Nach der Feier auf dem Friedhof und in der Kirche hatte man, nach dem Bauernhause zurückgekehrt, meinen Mantel, Hut und Überschuhe in die Altsitzerstube gebracht, die augenblicklich unbewohnt, nur die unbenutzten Aussteuerbetten und die Leinenvorräte barg. Wir setzten uns an einen der reich- und gutbesetzten Tische, die in den beiden großen Stuben für die Geladenen gedeckt standen. Bald hatten wir den Grund unseres Hierseins bei der anregenden und interessanten Tischgesellschaft vergessen. Um Mitternacht verabschiedeten wir uns voneinander. Schnell, mit lachendem Munde, trete ich über die Schwelle der Altsitzerstube, um mir die Überkleider zu holen. Mein Blick erstarrt bei dem erschütternden Anblick, der sich mir darbot. Die junge Witwe hatte sich hier mit ihren vier vaterlosen Kindern in die abseits liegende Stube zurückgezogen, um nichts von dem lauten Treiben der Trauergäste zu sehen und zu hören. Die Bewirtung hatte sie ihren Leuten übertragen, die von Verwandten beaufsichtigt wurden. Die Witwe saß im Unterrock, das gute Trauerkleid hatte sie, um es zu schonen, abgelegt, und weinte herzbrechend. Das Gesicht war von den vielen Tränen dick geschwollen. Die drei ältesten Kinder umklammern den Schoß der Mutter und starren verstört, verängstigt und todmüde zu der weinenden Mutter empor. Das Kleinste liegt schlafend in den neuen, unbezogenen Aussteuerbetten. Ein Stümpfchen Licht steckt in einer Bierflasche, denn die Lampen hat man alle den Gästen hingestellt. Das Lichtlein flackert unheimlich über dieses herzbewegende Bild hin.

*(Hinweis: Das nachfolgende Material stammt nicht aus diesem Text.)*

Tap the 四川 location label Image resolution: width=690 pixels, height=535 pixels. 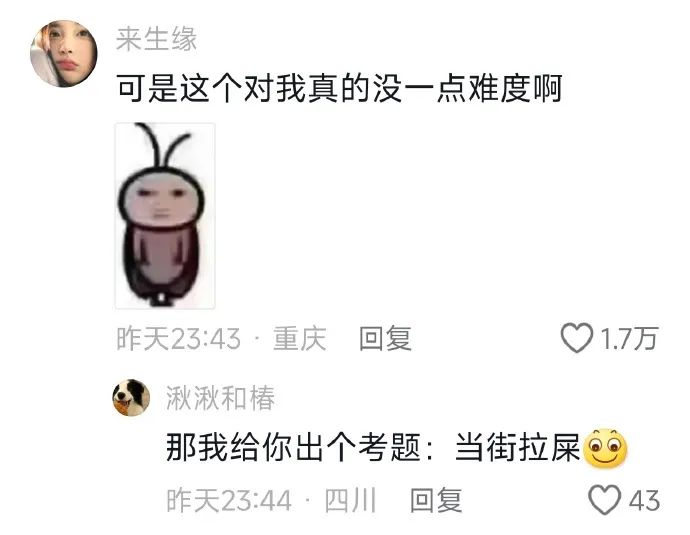tap(350, 500)
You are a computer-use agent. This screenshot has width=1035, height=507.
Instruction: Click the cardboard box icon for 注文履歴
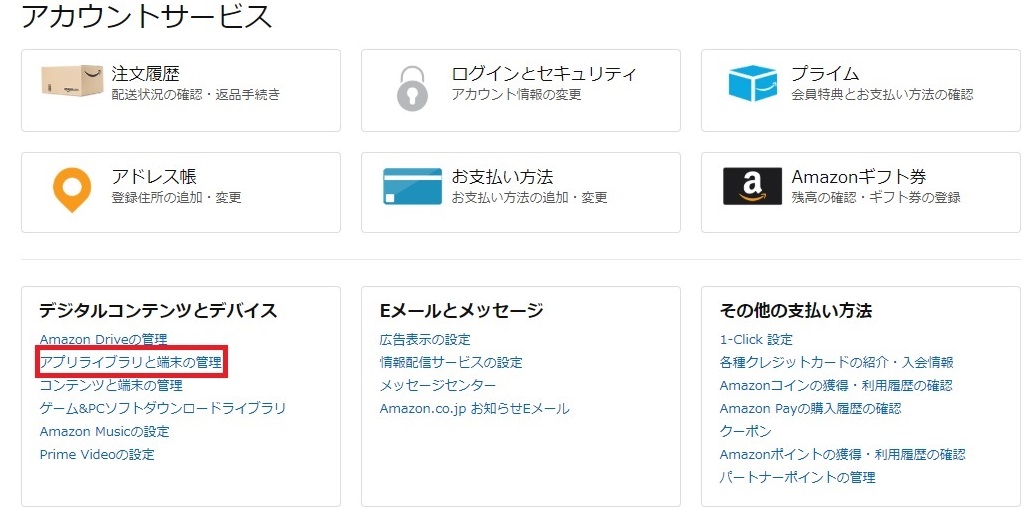coord(72,81)
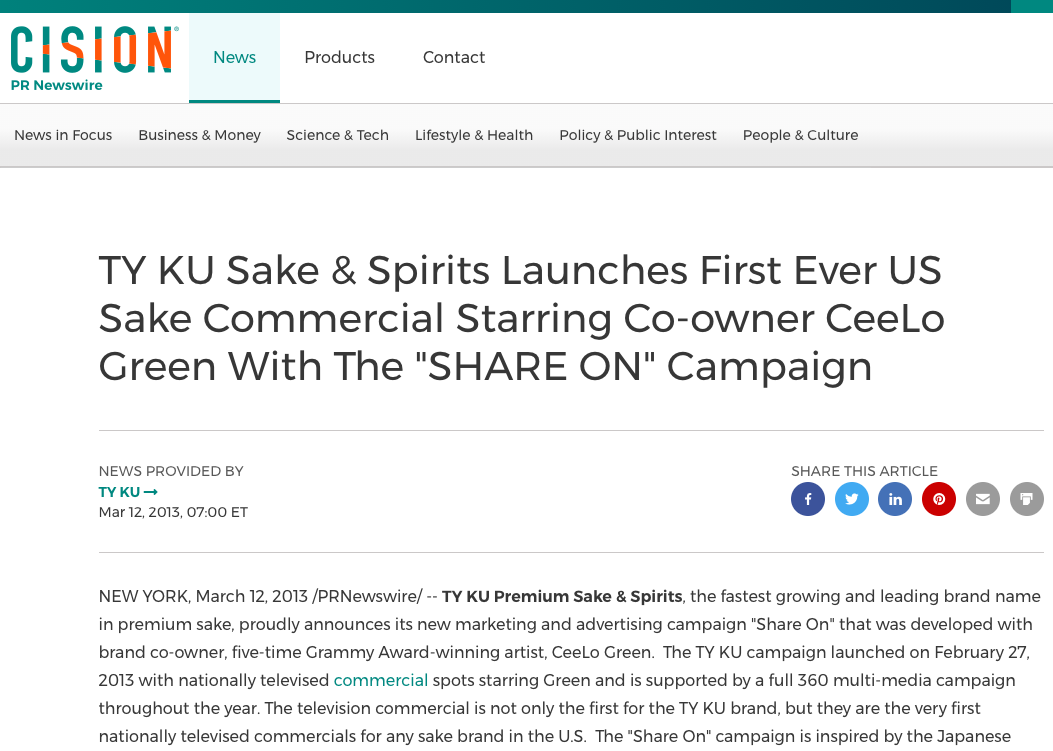Click the article headline text
1053x751 pixels.
coord(521,319)
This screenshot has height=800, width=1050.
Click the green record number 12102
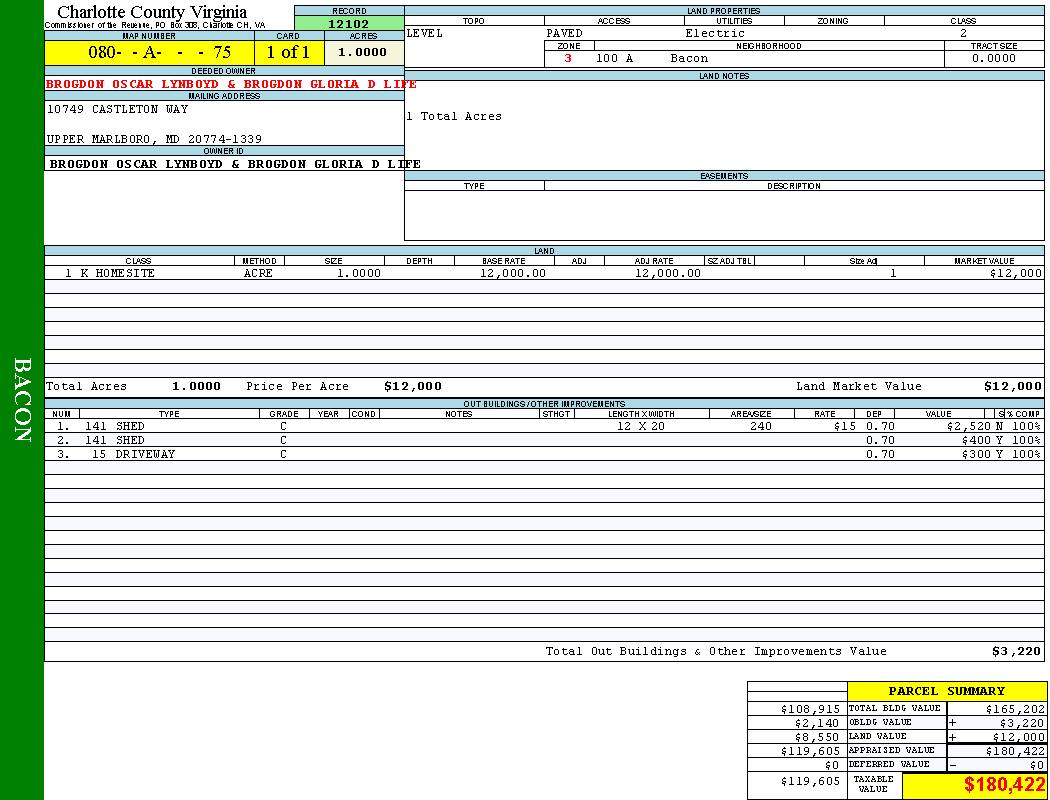pyautogui.click(x=349, y=24)
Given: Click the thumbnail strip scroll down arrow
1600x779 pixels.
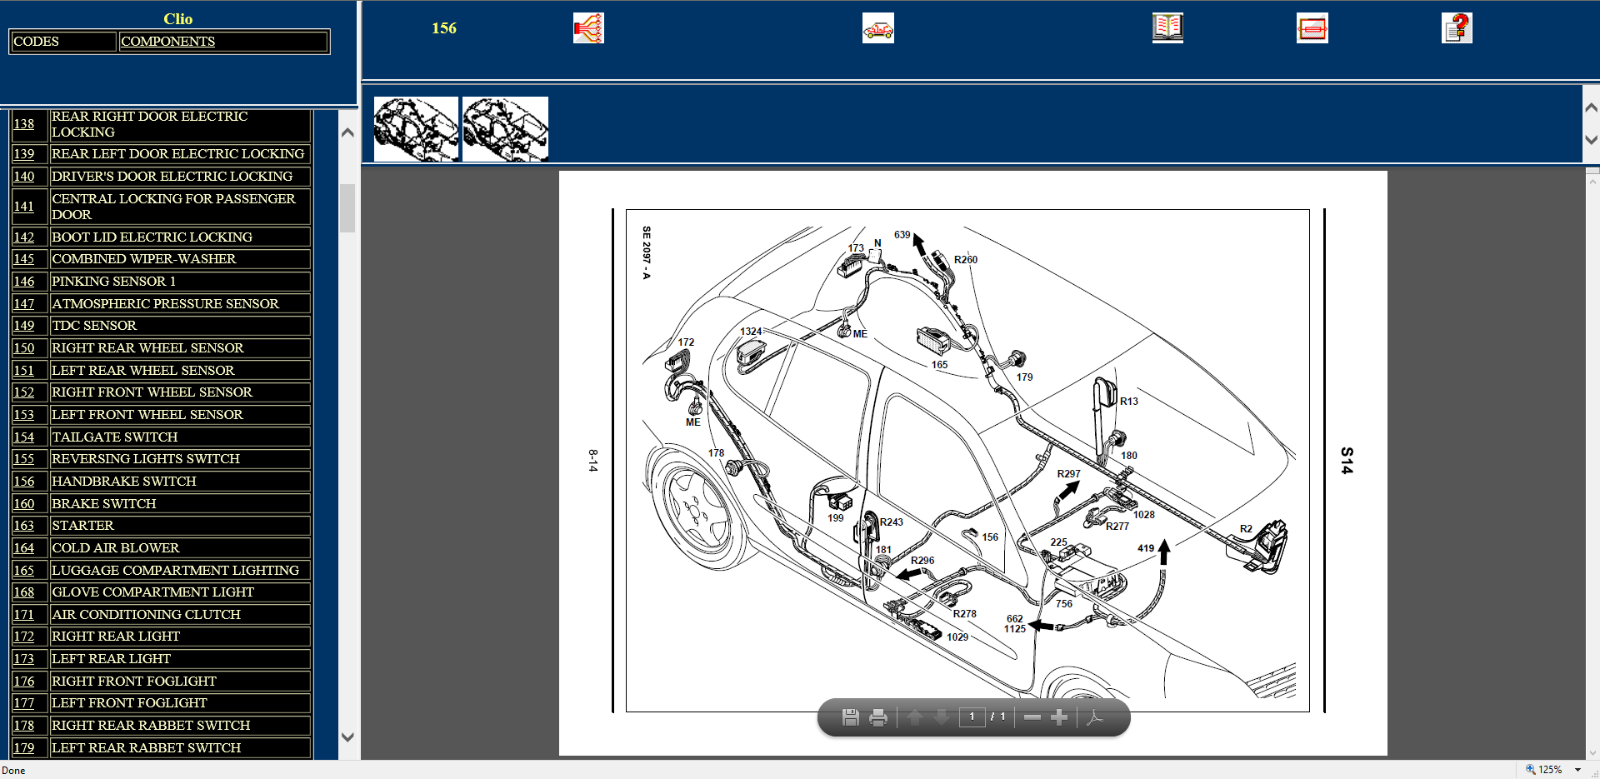Looking at the screenshot, I should [x=1591, y=141].
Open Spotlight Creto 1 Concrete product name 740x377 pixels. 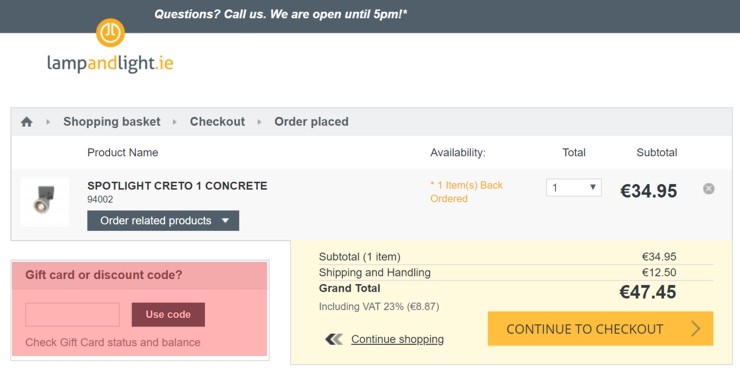(177, 186)
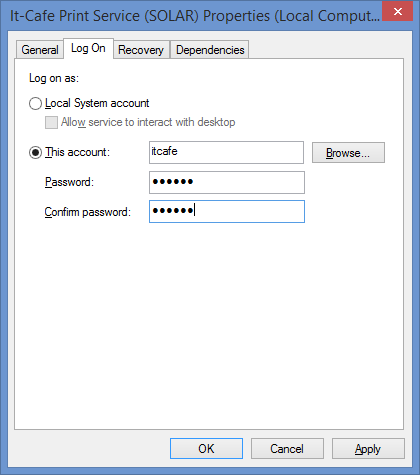Screen dimensions: 420x475
Task: Click the Password label
Action: coord(69,182)
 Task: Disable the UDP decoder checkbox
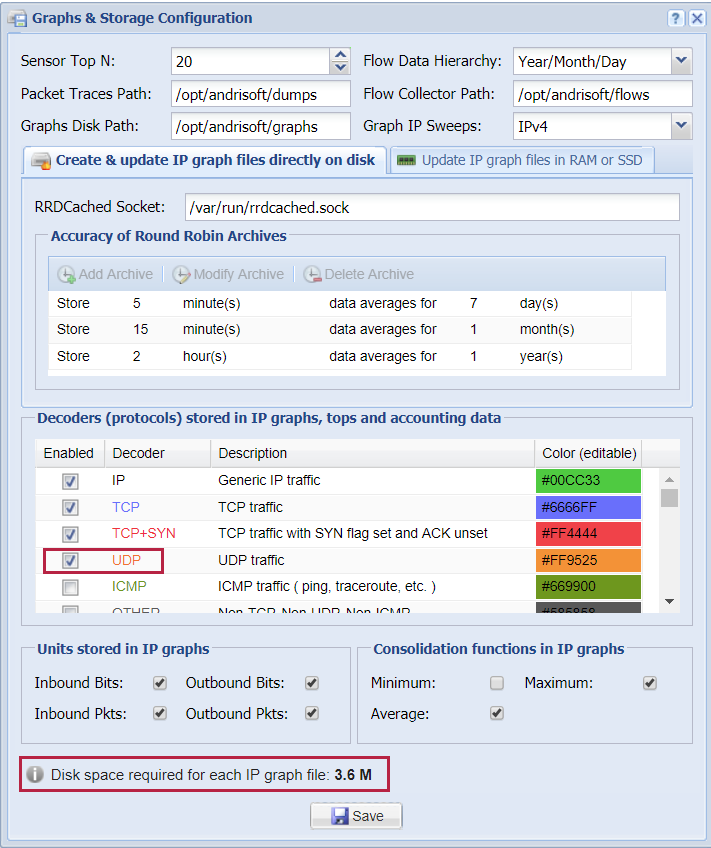70,560
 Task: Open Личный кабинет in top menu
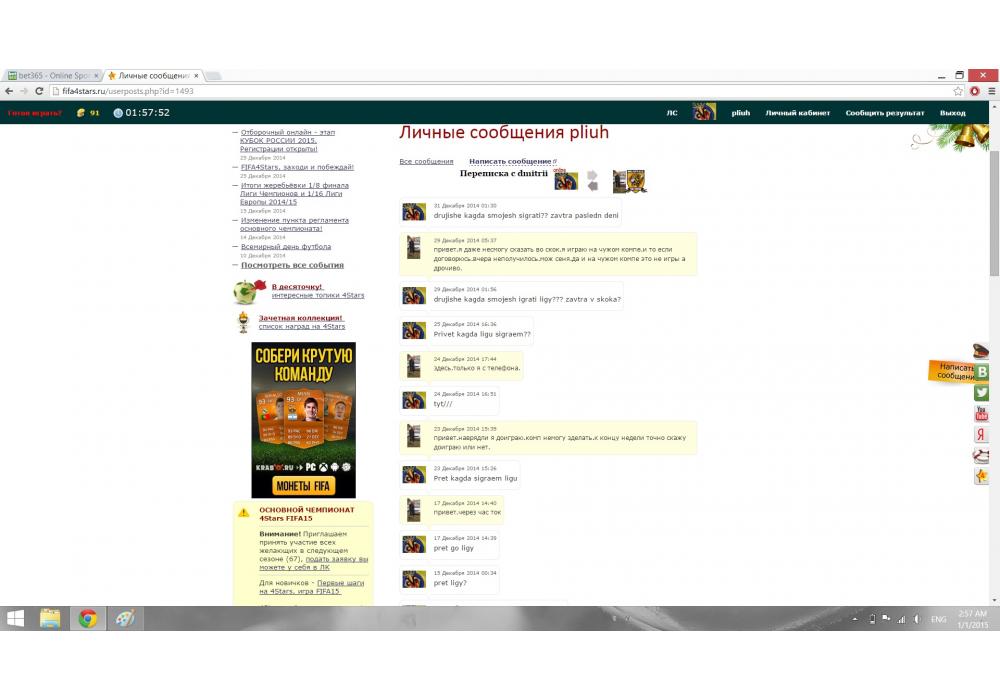coord(797,113)
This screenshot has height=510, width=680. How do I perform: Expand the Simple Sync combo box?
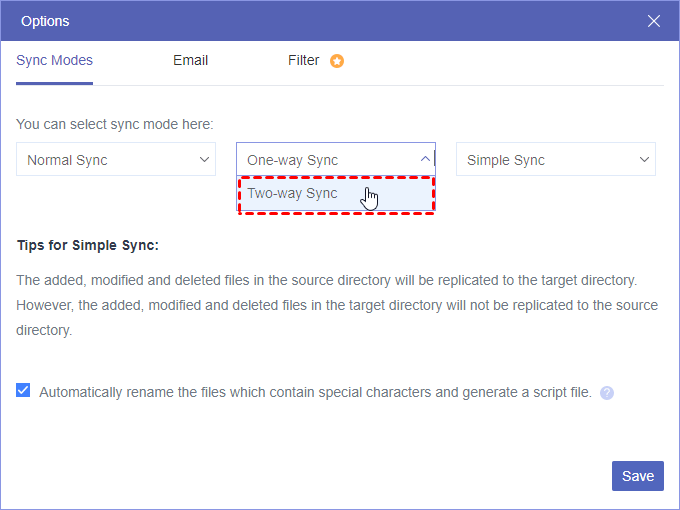pos(555,160)
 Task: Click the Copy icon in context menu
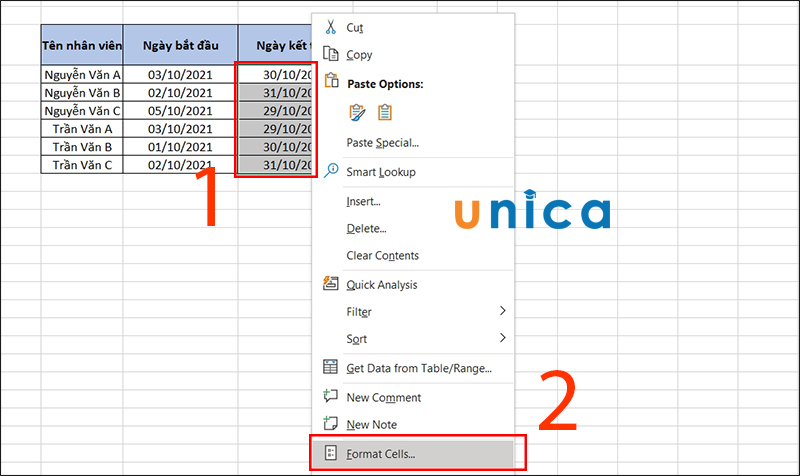[330, 55]
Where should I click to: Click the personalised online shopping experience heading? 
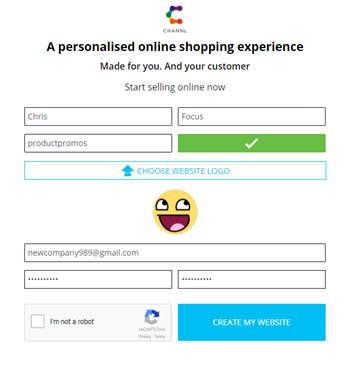point(175,47)
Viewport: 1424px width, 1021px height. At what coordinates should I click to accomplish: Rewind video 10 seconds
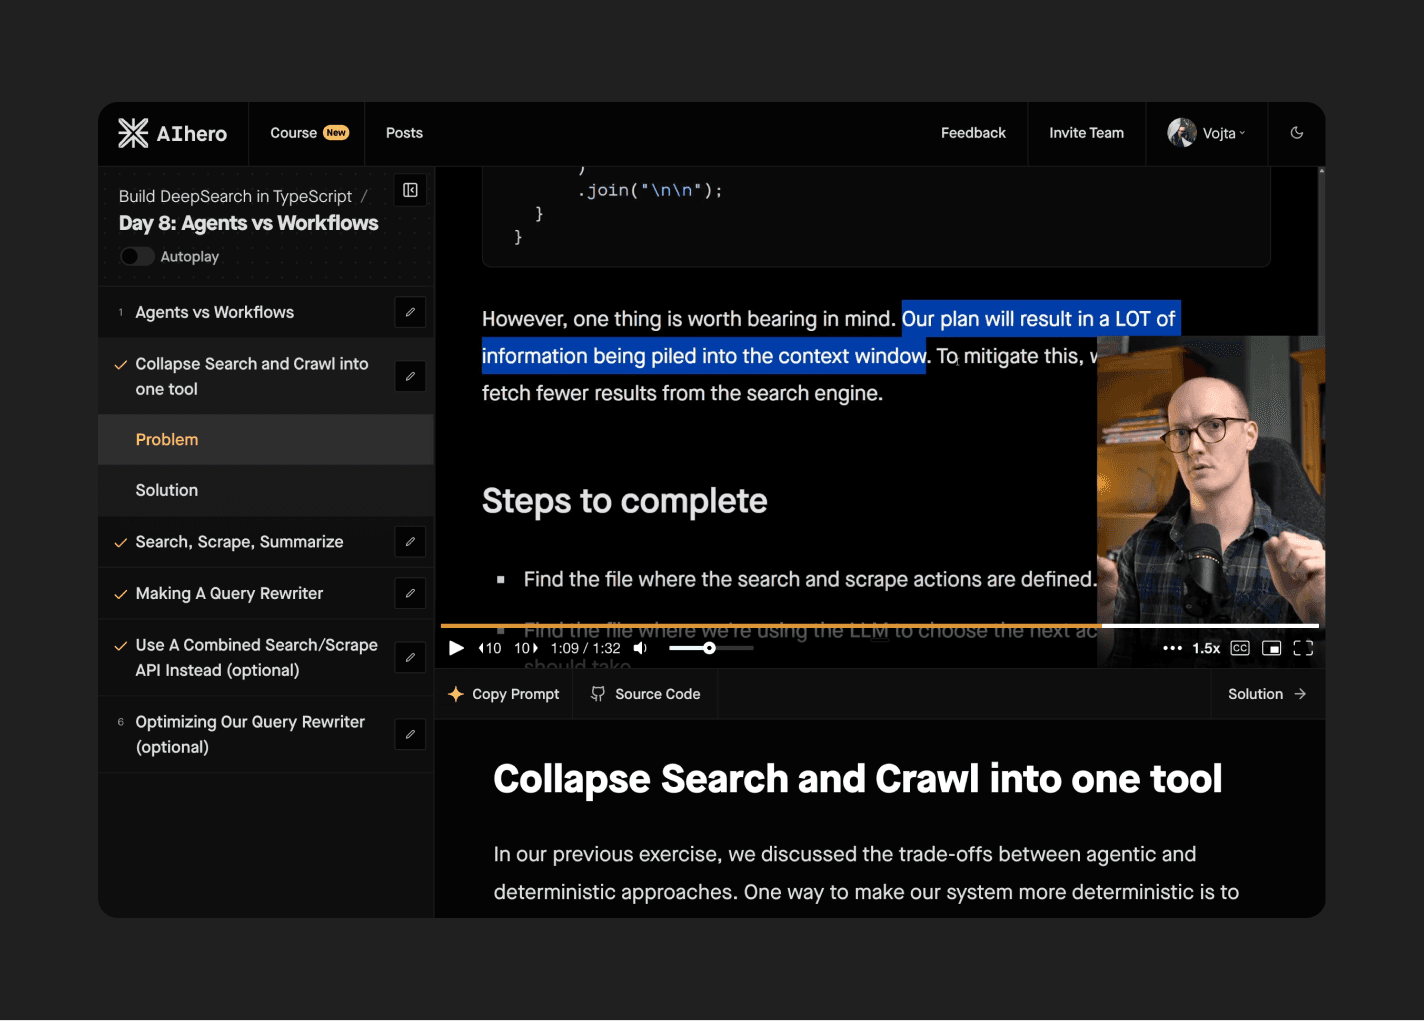pyautogui.click(x=489, y=648)
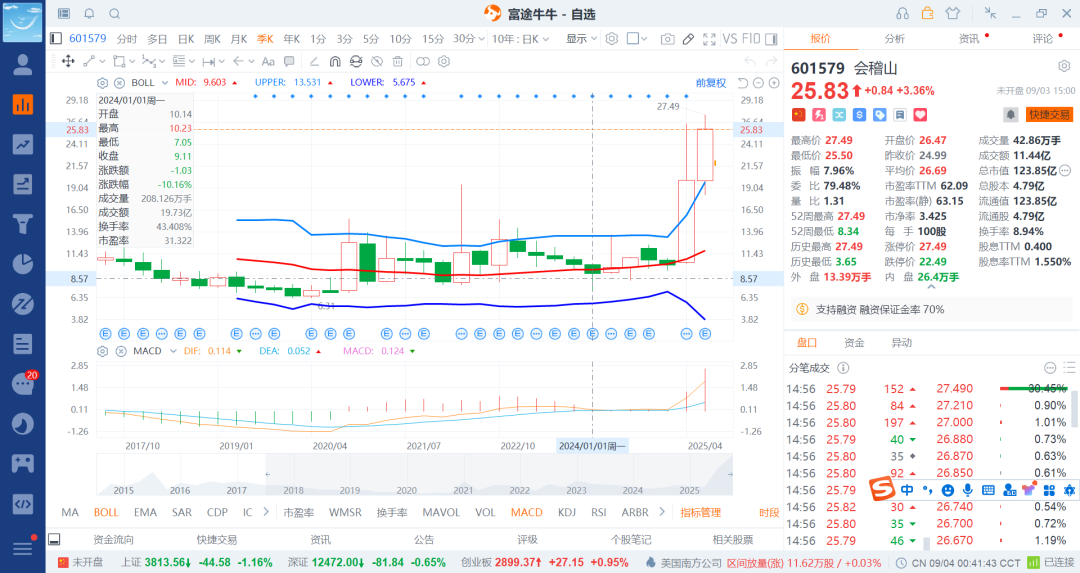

Ich fühle noch heute das Entsetzen, das mich damals bei dem Anblick der trauernden Witwe, umgeben von den kleinen Kindern, durchdrang. Nie in meinem Leben habe ich diesen erschütternden Eindruck vergessen können. Bestürzt stehe ich nun bei der tieftrauernden Witwe und wage vor Scham und Verlegenheit kein Wort des Trostes zu sagen. Ich streiche ihr mehrmals wortlos, mit Tränen in den Augen, tröstend über Schulter und Arm. Nach diesem Erlebnis habe ich mich stets gegen die sonderbare Sitte eingesetzt, ein Festessen geben zu müssen, wenn man einen lieben Angehörigen für immer verloren hat. Aber diese Sitte war auch aus der Notwendigkeit entstanden, den Angehörigen und Freunden, die von weither angereist waren, um dem Toten die letzte Ehre zu erweisen, Speis‘ und Trank anzubieten.
Zur Autorin:
Anna Luise Meschke, geborene Moritz, wurde am 19. März 1872 in Pyritz als Tochter von Karl Friedrich Moritz und seiner Ehefrau Auguste Wilhelmine Seefeld geboren. Am 26. Dezember 1908 heiratete sie in Marwitz, Standesamt Brusenfelde, Kr. Greifenhagen, den in Pobanz, Kreis Bublitz, geborenen Dekorationsmaler August Hermann Carl Meschke. Die Heiratsurkunde bescheinigt, dass Anna zum Zeitpunkt der Eheschließung in Stettin, in der König Albertstraße 35, wohnte und Inhaberin eines Geschäfts war. Dazu gibt das Adressbuch Stettin 1909 die Auskunft, dass sie ein Woll- und Strumpfwaren führte und zudem Tapisseriewaren anbot.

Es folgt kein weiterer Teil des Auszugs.